例えば1万円も出せば、月にプラスマイナス2〜3秒の誤差しか出ない精巧な腕時計を購入できてしまいます。或いは、20万円前後の価格帯で、モバイルPentiumIII 800MHz程度のノートブックコンピュータが、様々なメーカーから発売されています。
 これらの製品は、その性能・品質において、明確な差別化が達成できているとは言えず、消費者が製品を購入するにあたって決定的な選択理由になりません。もちろん、デザインやブランド、製造メーカーの信用力、購入者の嗜好に合うか否かなどの理由で、購入製品が選択されるケースもあります。とは言え、それらは決定適な差別化要因ではなく、どの製品も充分に購入の本来目的(“正確な時間を計る”、“処理能力の高いコンピューターを快適に使う”など)を達成できるだけの要件を備えているのです。
 つまり、現代では、製品自体での決定的差別化は難しいということができるのです。

 このような現代は、「営業マンの力の見せ所」でもあります。なぜならば、製品自体に決定的な差別化ができていない以上、営業マンの力量次第で製品を選択・購入いただけるからです。
 この営業マンが発揮すべき力量は、様々な場面・ケースにおいて考えられますが、ここでは「お客様との関係作り」ということについて考えてみます。

 とは言え、お客様との関係作りが、全ての営業活動において重要であることは、あらためて言うまでもないでしょう。昔から言い古されてきたことですし、皆さんも頭ではわかっていることだと思います。
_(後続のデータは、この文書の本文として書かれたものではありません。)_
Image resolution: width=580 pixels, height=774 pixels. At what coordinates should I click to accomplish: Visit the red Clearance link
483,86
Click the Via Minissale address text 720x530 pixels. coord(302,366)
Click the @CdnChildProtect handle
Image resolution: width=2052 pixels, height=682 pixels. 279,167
しかし、実際にお客様との関係作りを“明確な目的意識を持って”、“早期に”達成するための作戦を練っている方がどれだけいるでしょうか?

 話はいきなり変わります。(^^;)
 先日こんな経験をしました。
 山手線の社内で若いカップルを見かけました。男の方は、耳にピアスをつけ、だぼだぼのズボンをはいて、大きく股を広げて座っています。女の子は割と可愛かったものの(しっかりこういうところは見ている私です)、化粧が厚く、例の語尾がやけに伸びる舌っ足らずの喋り方をしていました。そう、最近どこにでもいる若い男女です。彼ら彼女らは、いつのまにかそこらじゅうに繁殖しているので、こちらの方も慣れてきてしまいました。とはいえ、私は心が広いとはいえない人間ですから、こういう若者に好意を持ったことなどあまりありません。
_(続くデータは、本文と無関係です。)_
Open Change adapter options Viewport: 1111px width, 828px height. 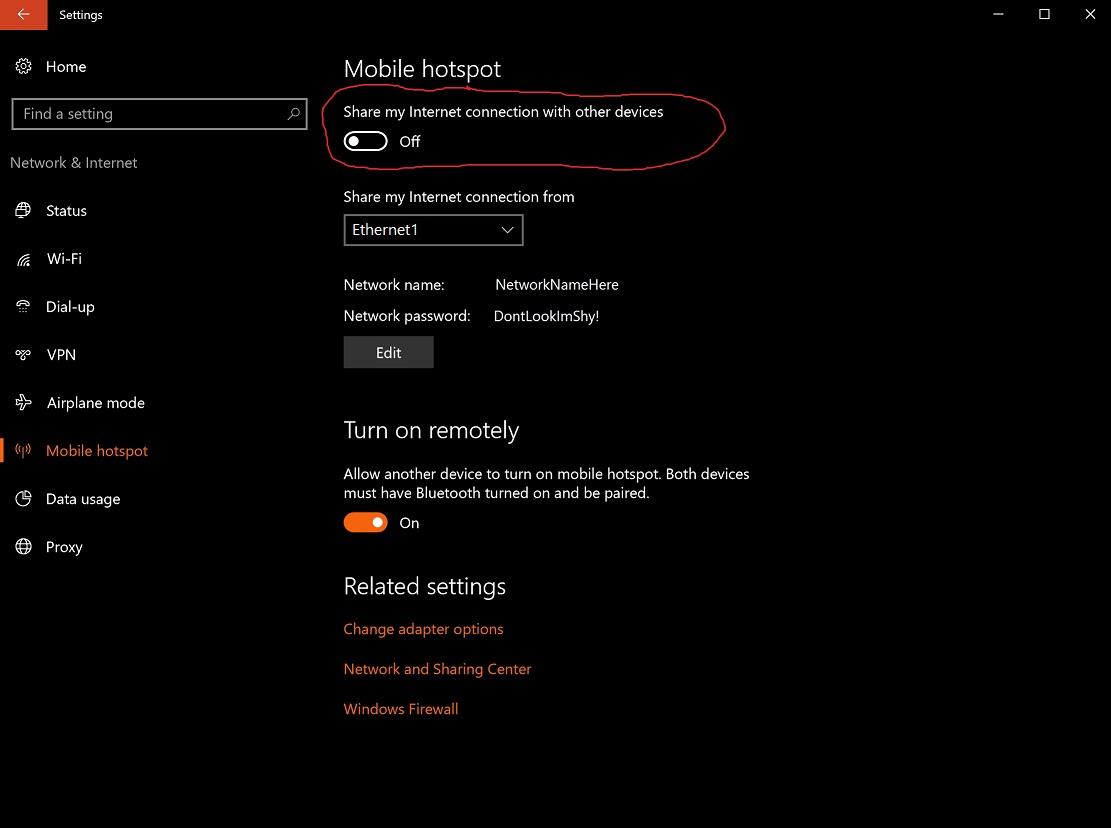coord(423,628)
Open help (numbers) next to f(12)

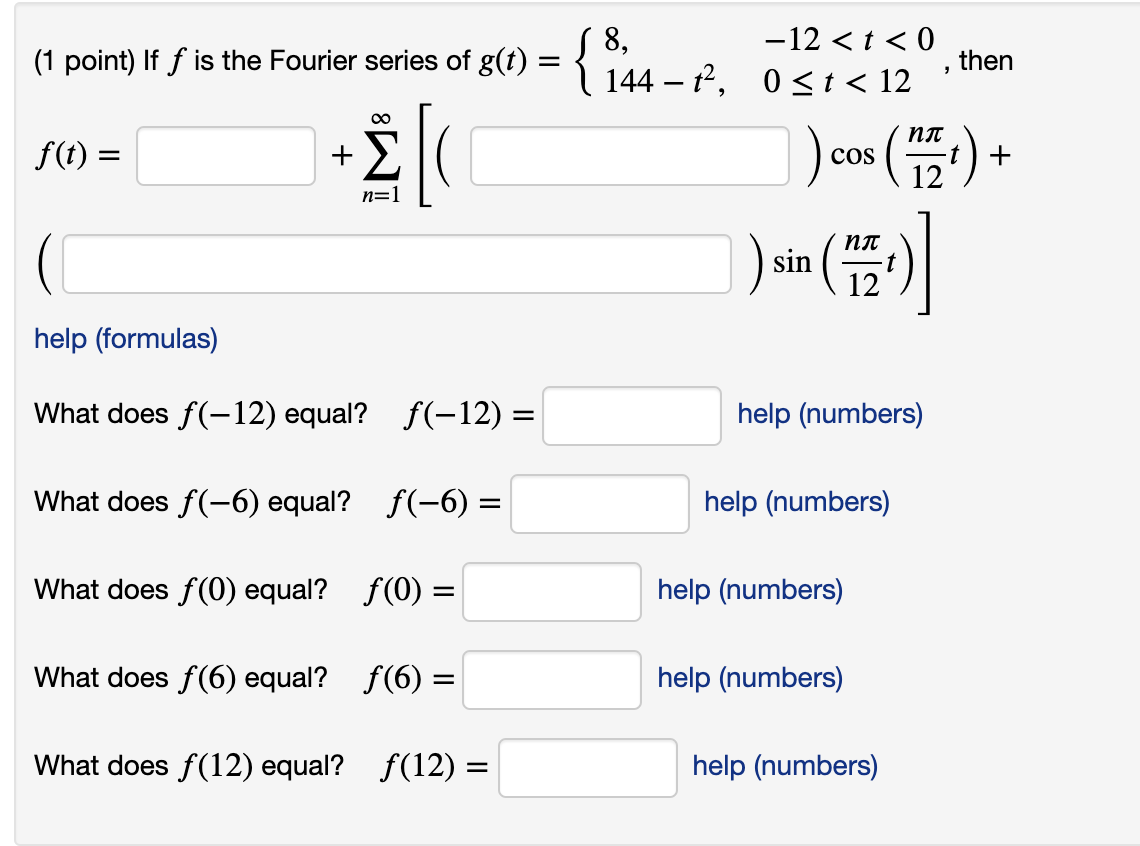[x=785, y=766]
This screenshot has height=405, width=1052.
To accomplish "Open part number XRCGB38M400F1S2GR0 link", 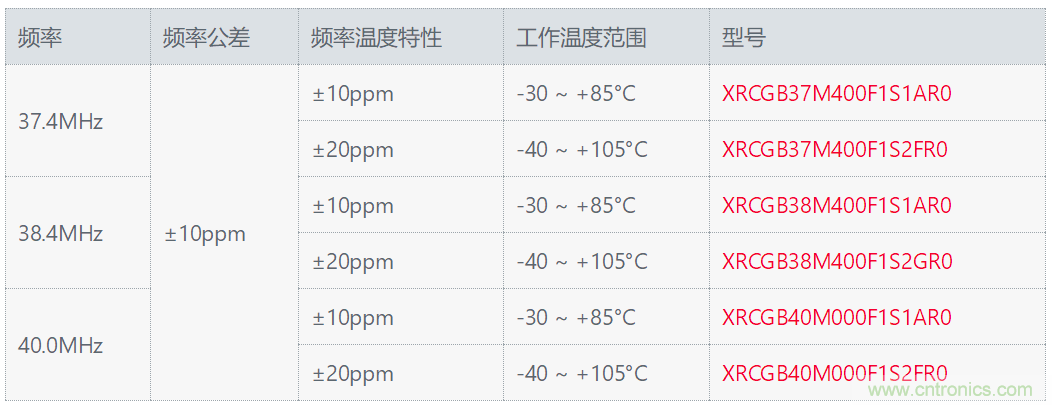I will (837, 261).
 次の新宿駅でそれぞれ小さな赤ちゃんを抱いたお母さんが二人乗ってきました。買い物帰りなのか、二人とも紙袋と折りたたみ式ベビーカーを持っています。電車に乗るので、場所を取るベビーカーを折りたたんだのでしょう。動き出した電車が揺れると、赤ちゃんを抱えたままよろけるのがひどく危なっかしく見えます。午後の車内は、そんなに混雑していないといっても、隣の人にぶつかり「すいません」とか言っています。

 すると、意外なことに例のカップルがスッと立ち上がり、二人のお母さんに「どうぞ座ってください」と言いました。席を譲られても、最初お母さん方は遠慮していましたが、結局勧められるまま、丁重にお礼を言い席に座りました。厚化粧の彼女は「カワイー」とか言いながら赤ちゃんをニコニコ見ています。ピアスの彼氏の方は、礼を繰り返すお母さんにぴょこぴょこしたお辞儀をしながら、 「いえいえ、いいんです」と返事しています。
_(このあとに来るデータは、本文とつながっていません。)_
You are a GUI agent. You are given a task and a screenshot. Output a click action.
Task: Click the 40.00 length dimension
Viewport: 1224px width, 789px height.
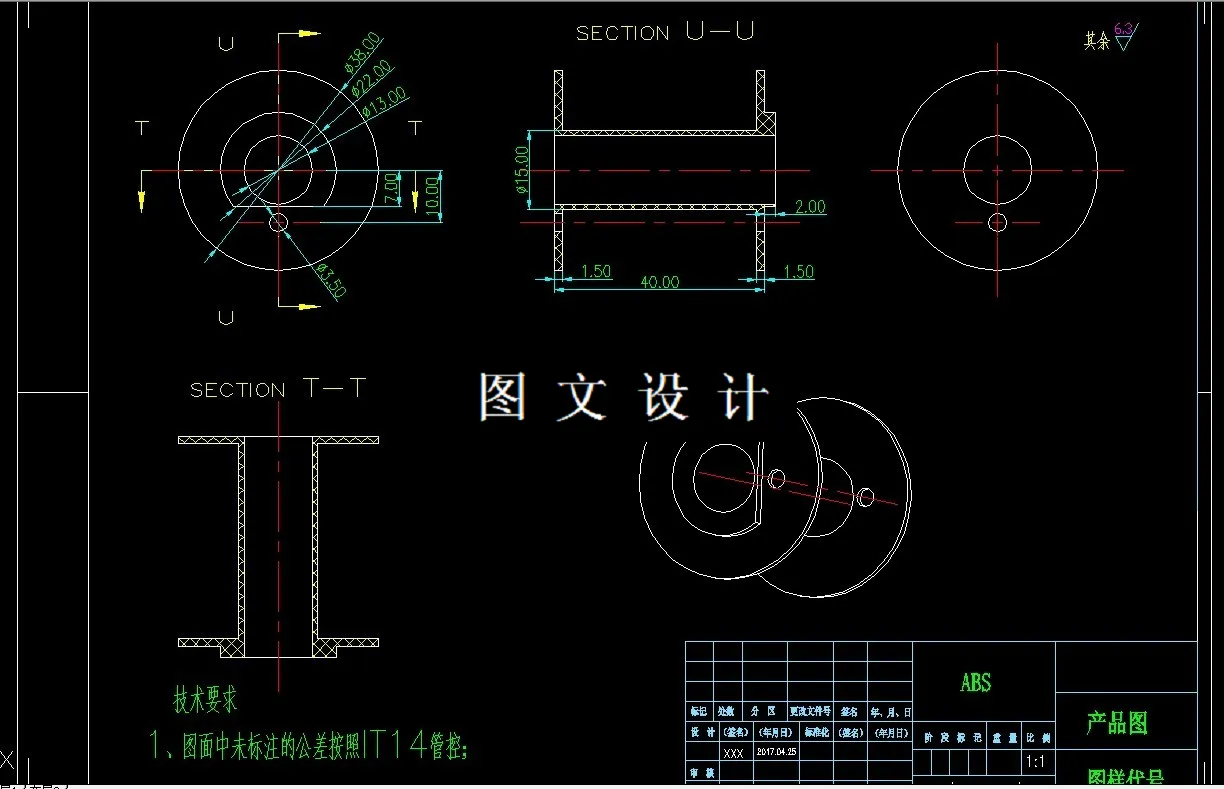(x=660, y=281)
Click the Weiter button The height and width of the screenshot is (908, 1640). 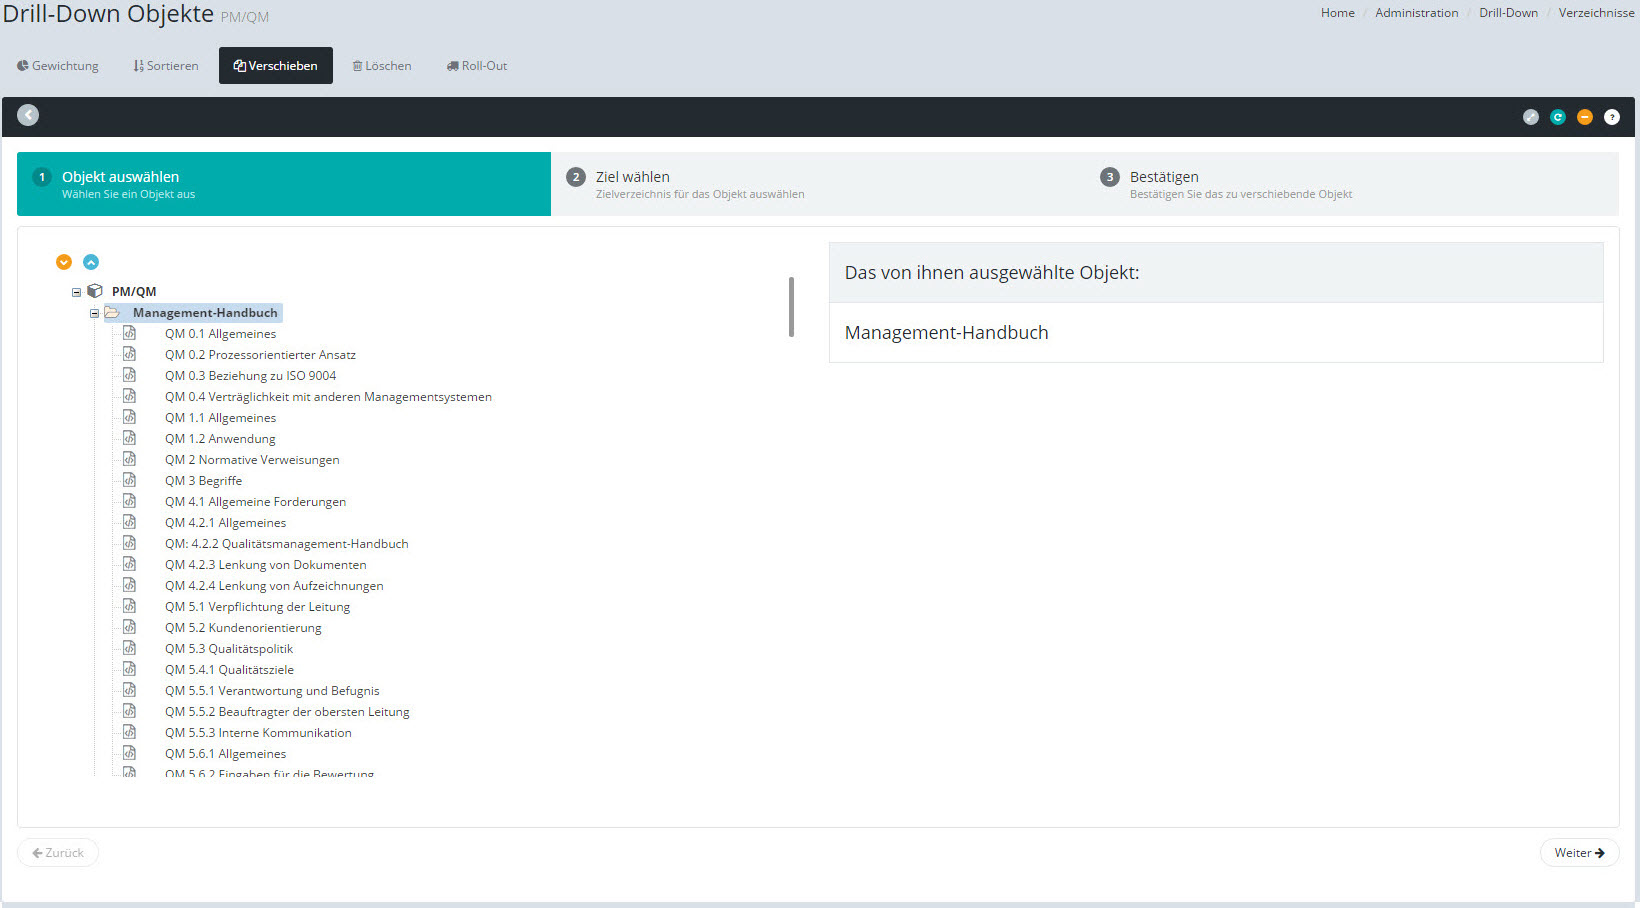click(x=1578, y=853)
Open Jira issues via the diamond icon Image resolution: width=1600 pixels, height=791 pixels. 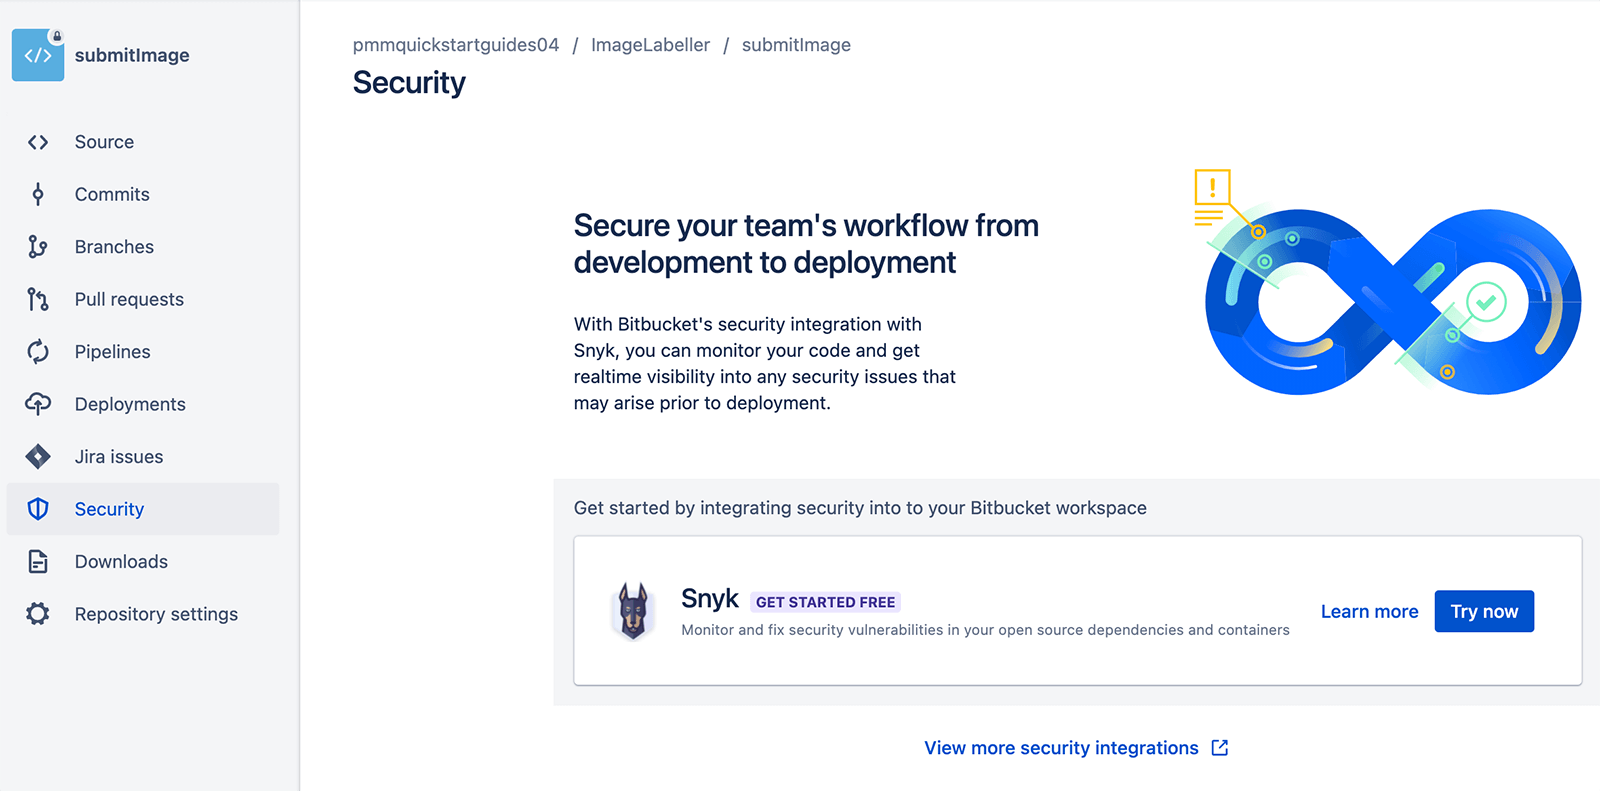(37, 456)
 なんだ、こいつらワリとイイやつだったんだな・・・・。

 いつのまにかそのカップルへの印象はガラリと変わっていました。さっきまで、心なしか冷たい目で見ていただろう私の目線は、きっと好意のそれへと変化していたはずです。不思議なことに、ピアスも、だぼだぼのズボンも、厚化粧も、舌足らずの話し方も、全く気にならなくなりました。ただ「大変そうなお母さんに席を譲ってあげた」という場面を見ただけなのにです。他人を見る目なんて、こういうちょっとしたことで印象って変わってしまうものなんですね。

 いきなり話題が変わってしまって恐縮でした。
 が、もし売り込みをかけられた営業マンに、先ほどの席を譲る前の若者と同様の印象しか抱いていなかったら、忙しくなくても 「今忙しいんだよ」とか無愛想に言って追い返すでしょう。逆に、座席を譲った後のカップルに対するのと同様の印象を抱いていたら、少しくらい忙しくても確実に話を聞いてあげると思います。忙しくてどうしても時間が割けなかったら、「○○日においで」と声をかけてあげるかもしれません。
 そして、こういった心の動きは私だけでなく、多くの人間に共通することだと思います。

 大抵の人には、好意を持った他人に対して“力になってあげたい”という心理が働きます。また、好意を持っている人から言われたことは肯定的に受け止め、逆に嫌悪している人の言うことは否定的に受け止めます。 また、関係が良好なお客様からは、正確な情報が容易に収集できます。
 私はこれまで100人近くの営業マンの方々に、営業同行してきました。また、本当にたくさんの営業マンの方々に、営業研修を行いました。彼ら多くの営業マンは、「お客様と人間関係作りをすることは重要だ」と言うでしょう。でも、彼らの多くは、お客様との関係づくりのための作戦をろくに練っていないことが多いものです。つまり、彼らの認識は甘いことがほとんどで、実際はお客様と関係作りをすることの価値を理解できている方は、極めて少ないのが現状です。

 本セミナーでは、この人間関係作りのための具体的行動について、三回に分けてアドバイスさせていただきます。
 第一回は、「第一印象の与え方」です。
 もし、あなたが、お客様との関係作りがうまくいかないのであれば、それはあなた自身の問題に間違いありません。お客様は営業マンを映す鏡なのです。
 一説によると、第一印象でその人との将来の人間関係がほとんど決まってしまうということです。 従って、もし初めて会ったお客様が非友好的ならば、その原因の大部分はあなたにあります。言葉を変えれば、あなたの行動次第で、お客様からあなたへの態度は変えられる可能性があるということですね。